The Archive Project

Post lyrics to your song fight entries. If you have lyrics in search of music, post those here in the Lyric Marte thread.
User avatar
Spud
Hot for Teacher
Posts: 4770
Joined: Fri Sep 24, 2004 10:25 am
Instruments: Bass, Keyboards, eHorn
Submitting as: Octothorpe
Location: Seattle
Contact:

The Archive Project

Post by Spud »

With the move away from dumbrella, many of you have forseen the need to create a more stable archive of both song lyrics and reviews.

Some of you have been involved in independent projects working toward that goal, and I thought it would be good if we could combine our efforts and come up with something official.

If you have been involved with such a project, please post a synopsis here, with links to your interface if any, and we can begin this discussion.

I know that most of the work has been done in harvesting the lyric archive, but has anyone made any progress in harvesting the review threads?

SPUD
User avatar
fluffy
Eruption
Posts: 11028
Joined: Sat Sep 25, 2004 10:56 am
Instruments: sometimes
Recording Method: Logic Pro X
Submitting as: Sockpuppet
Pronouns: she/they
Location: Seattle-ish
Contact:

Post by fluffy »

Are the majority of review threads even available for harvesting anymore? Last I checked, all of the archived threads on UBB were never properly re-indexed, and it looks like rstevens didn't migrate the archived threads over to phpBB. :/
User avatar
fluffy
Eruption
Posts: 11028
Joined: Sat Sep 25, 2004 10:56 am
Instruments: sometimes
Recording Method: Logic Pro X
Submitting as: Sockpuppet
Pronouns: she/they
Location: Seattle-ish
Contact:

Post by fluffy »

crapcrapcrapcrapcrap

If we want to harvest the archived threads we have to do it NOW:
Holy Cow! The new Dumbrella boards are open! This messageboard shuts down this weekend. Your account is waiting for you in the new world!
User avatar
Plat
Push Comes to Shove
Posts: 441
Joined: Sat Sep 25, 2004 5:54 pm
Instruments: teeth and other bones
Recording Method: cubase, native instruments, waves, izotope, ears
Submitting as: The Cow Exchange, Eat It 'n' Mattress
Location: Green Bay, WI
Contact:

Re: The Archive Project

Post by Plat »

Spud wrote:I know that most of the work has been done in harvesting the lyric archive, but has anyone made any progress in harvesting the review threads?
Here's what I've done. It's not finished, and I have a history of leaving things half-complete, so you're welcome to steal anything you see.

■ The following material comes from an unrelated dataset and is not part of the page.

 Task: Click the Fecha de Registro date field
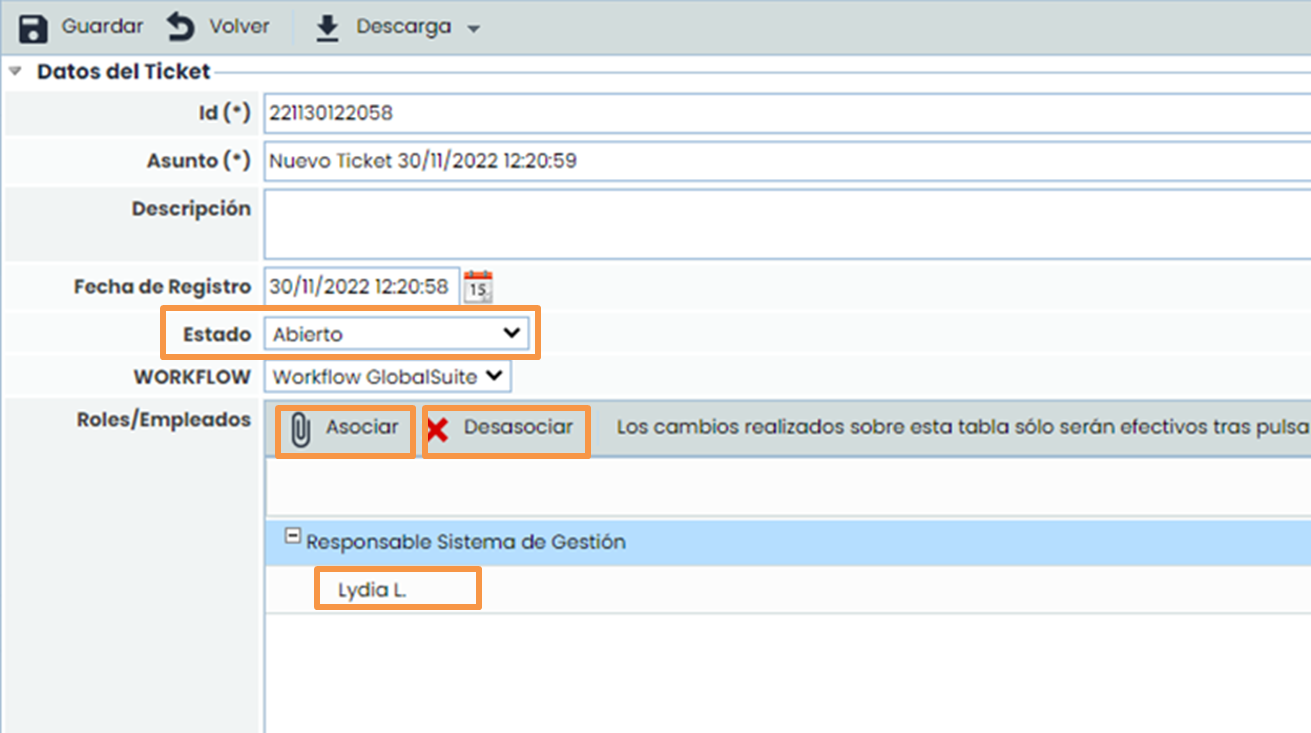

1) Wrote a perl script to parse songfight's "archive.txt" file (containing vote counts, song names, mp3 URLs, art URLs, etc), and build database tables from it (a song table and an entries table).

2) Wrote a Web interface to this database, so you can explore the songs. The newer songs are colored, newest being red. You can also sort results by vote count, or by name. Ignore the "Dillfrog" header/footer branding, that's just to make it easier for me to code. It's not linked from anywhere else on the Dillfrog site. http://www.dillfrog.com/tools/songfight_explorer/

3) Wrote a perl script that downloads messages from the *OLD* messageboard (not the new one), for each known song review URL and song lyric URL. Note that the current archive.txt file has many dead links to old (non-archived) reviews. The reviews seem to exist, it's just a matter of finding the corresponding archive URL and updating this file to point to it. I can provide a list of these dead links if any group of people wants to resolve them manually. I tried, but got bored real fast. :)

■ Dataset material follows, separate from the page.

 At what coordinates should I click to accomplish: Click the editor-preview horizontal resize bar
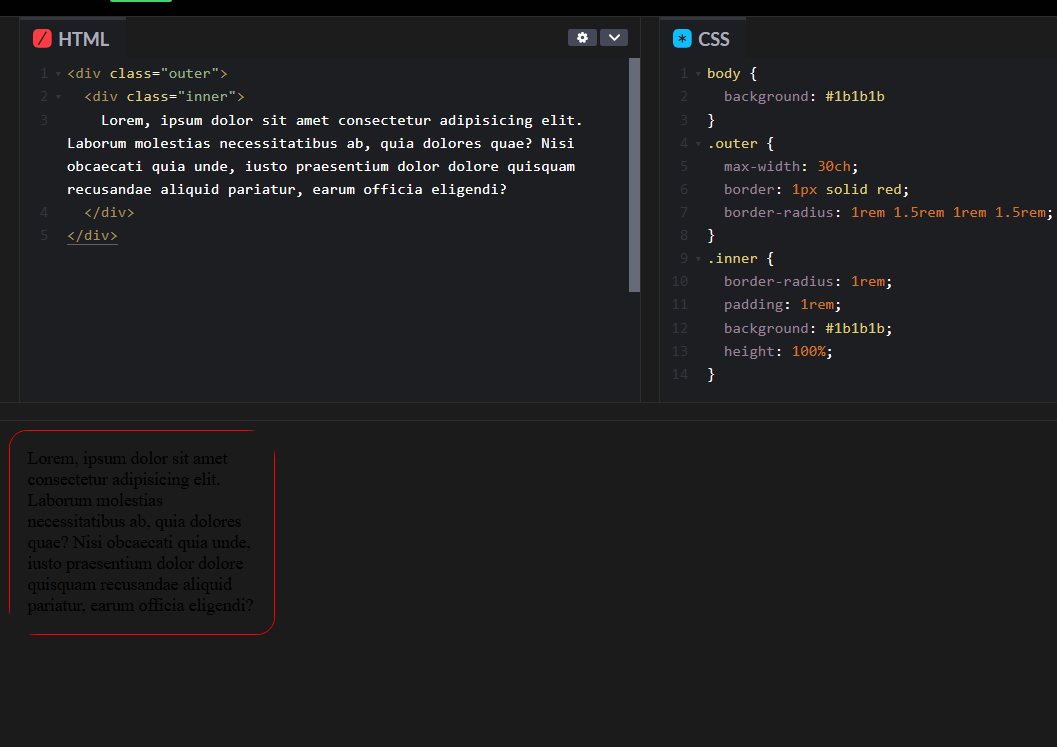528,411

4) Wrote a perl script that parses the messageboard HTML that it previously downloaded in item 3. From this, we get clean forum data, where for each post we know the message poster's username, ID#, and of course their message.

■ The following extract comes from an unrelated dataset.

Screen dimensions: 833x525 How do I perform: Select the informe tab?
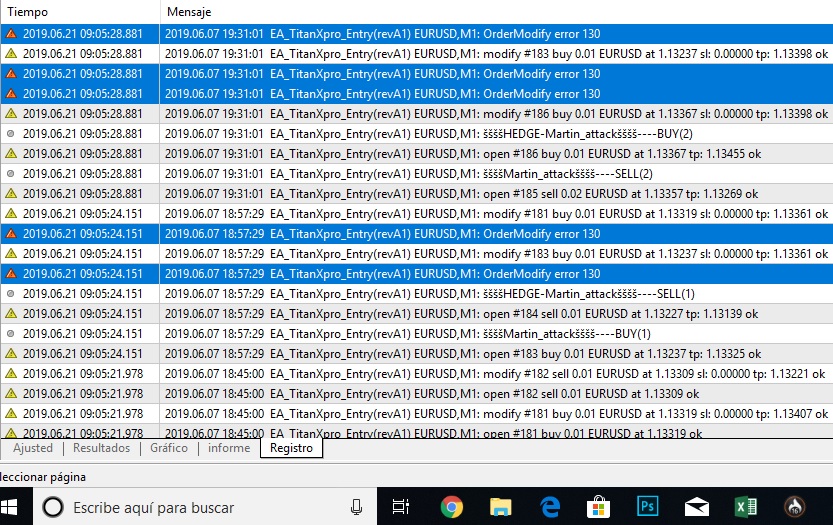(229, 449)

5) Configured the parser in #4 to compare the review posts to the list of known artists/songs, and automagically decide which band/song it belongs to. This is at least 50-66% efficient, but could be better and should probably be replaced with a manual process (imagine a Web page where you see the user's messageboard post, and you have to choose whether it's a lyric at all, and if so, pick the song and band name from a dropdown list). This wouldn't take much longer than 30-60 minutes to code.

So the end result is that you can see some lyrics in the URL from #2.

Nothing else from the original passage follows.